Emmanuel Macron a affirmé qu’il n’y avait plus de politique africaine de la France. Or, durant ce long discours, il a multiplié les annonces. Comment analysez-vous ce paradoxe ?

Il y a une politique africaine. Vous connaissez beaucoup de pays où il y a une cellule africaine ? Actuellement, il y a deux conseillers Afrique à l’Elysée et un conseil présidentiel pour l’Afrique. A ma connaissance, il n’y a pas une telle structure pour l’Amérique latine ou l’Asie.

Sur le franc CFA, Emmanuel Macron a expliqué que ce sont aux Africains de décider de garder ou non cette monnaie. Est-ce aussi simple ?

Non. C’est une manière d’esquiver le débat. Dans les quatorze pays qui l’utilisent, c’est le seul débat qui vaille, car le franc CFA est le dernier lien ombilical avec l’ancienne puissance coloniale. C’est anormal que 50 % des réserves de change des pays de la zone franc soient déposées au Trésor français. C’est anormal que ce type de relations perdure. Les pays africains ont donc une partition à jouer. La France aussi. Or Emmanuel Macron a esquivé le débat.

Contrairement à nombre de ses prédécesseurs, Emmanuel Macron n’a pas dénoncé les régimes autoritaires africains. Comment cela a-t-il été perçu dans la jeunesse africaine ?

Ce que les jeunes Africains veulent, ce n’est pas que la France renverse les derniers dictateurs africains, mais que la France n’empêche pas qu’ils soient renversés par eux. Vous savez que, par le passé, la France a toujours évité que certains chefs d’Etat ne soient débarqués. Même pour Blaise Compaoré [chassé par une révolte populaire en 2014 après vingt-sept années au pouvoir], la France a failli empêcher la voix du peuple de se faire entendre. A la dernière minute, Paris a aidé à exfiltrer Blaise Compaoré vers la Côte d’Ivoire.

Peut-on dire qu’Emmanuel Macron est dans la continuité par rapport à ses prédécesseurs ?

Il y a une rupture dans le style et sur le fond. Il aura 40 ans le 21 décembre. Il n’a donc connu ni la colonisation, ni la décolonisation. Mais il hérite d’un Etat, d’une histoire, d’un passif. Il ne peut pas, en sept mois, éradiquer un système quasi-mafieux, pour qualifier ce que fut la Françafrique.
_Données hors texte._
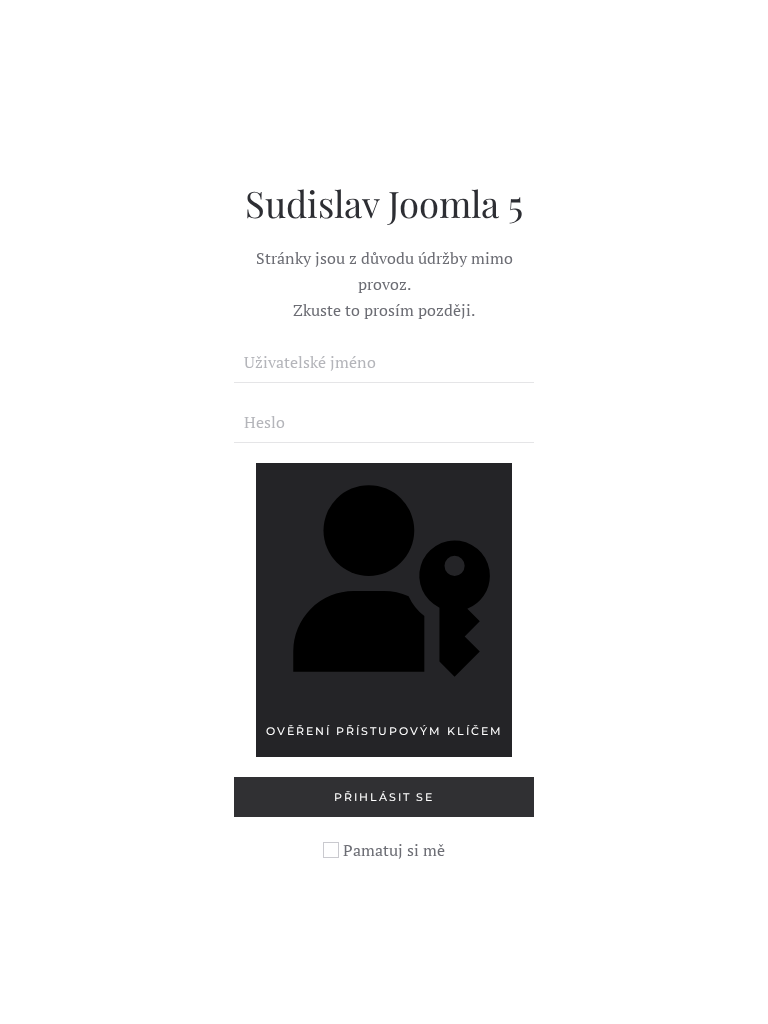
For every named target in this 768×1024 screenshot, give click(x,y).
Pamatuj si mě (392, 850)
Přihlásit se (384, 797)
Il faut donner du temps au temps.

A-t-il réussi à convaincre la partie de la jeunesse toujours plus hostile à la France ?

Non, car il faut plus qu’un discours, plus qu’une escale de quarante-huit heures. Cette jeunesse attend des actes. Et puis une grande partie de la jeunesse d’aujourd’hui est en alerte, contrairement aux aînés qui, en leur temps, étaient très portés sur les idéologies. Eux s’en « foutent ». Ces jeunes sont certes hostiles à la France, mais aussi à la Chine, aux Etats-Unis, à l’Inde, à la Turquie. L’intelligence de M. Macron c’est d’avoir compris cela, car il a l’âge de l’Afrique jeune. Il faut parler à ces jeunes d’égal à égal. Et c’est la première fois dans l’histoire de la Ve République.

Emmanuel Macron a promis de déclassifier les archives liées à l’assassinat de l’ancien président burkinabé Thomas Sankara, même les plus sensibles. En a-t-il réellement le pouvoir ?

Tout d’abord, il faut dire que c’est l’annonce la plus spectaculaire de son voyage. Depuis trois décennies, la famille de Thomas Sankara tente désespérément de savoir les circonstances de sa mort. Les expertises balistiques réalisées sur les restes révèlent que c’est une mort par balles mais les expertises ADN n’ont rien donné : on n’arrive pas à déterminer avec certitude si ce sont les restes de Thomas Sankara. Il a sûrement été assassiné avec une convergence d’intérêts de la sous-région et peut-être de la France. Les chercheurs et la justice ont donc besoin des archives pour savoir ce qui s’est passé et pour qu’on situe les responsabilités. M. Macron a le pouvoir de demander la déclassification, mais les militaires peuvent y faire obstacle. Il faut bien se rendre compte qu’en Afrique le capitaine Thomas Sankara est aujourd’hui une icône de la stature de Mandela, même pour des jeunes qui ne l’ont pas connu. D’où l’importance de régler cette question-là.

Que faut-il retenir du sommet UE-UA d’Abidjan auquel a participé Emmanuel Macron ?

Pas grand-chose. Les Européens sont venus avec les problèmes migratoires et de sécurité. Les Africains sont venus avec les leurs, notamment celui de fixer les gens au pays. Il faut qu’il y ait les conditions préalables. L’une d’elles, c’est qu’on achète les matières premières africaines à leur juste valeur. A Paris, une tasse de café peut coûter jusqu’à 10 ou 12 euros dans certains quartiers, mais les paysans ivoiriens, eux, n’en boivent pas du tout et ils se contentent de mauvais chocolat. Il y a donc aussi un problème dans les relations commerciales entre l’Afrique et l’Europe.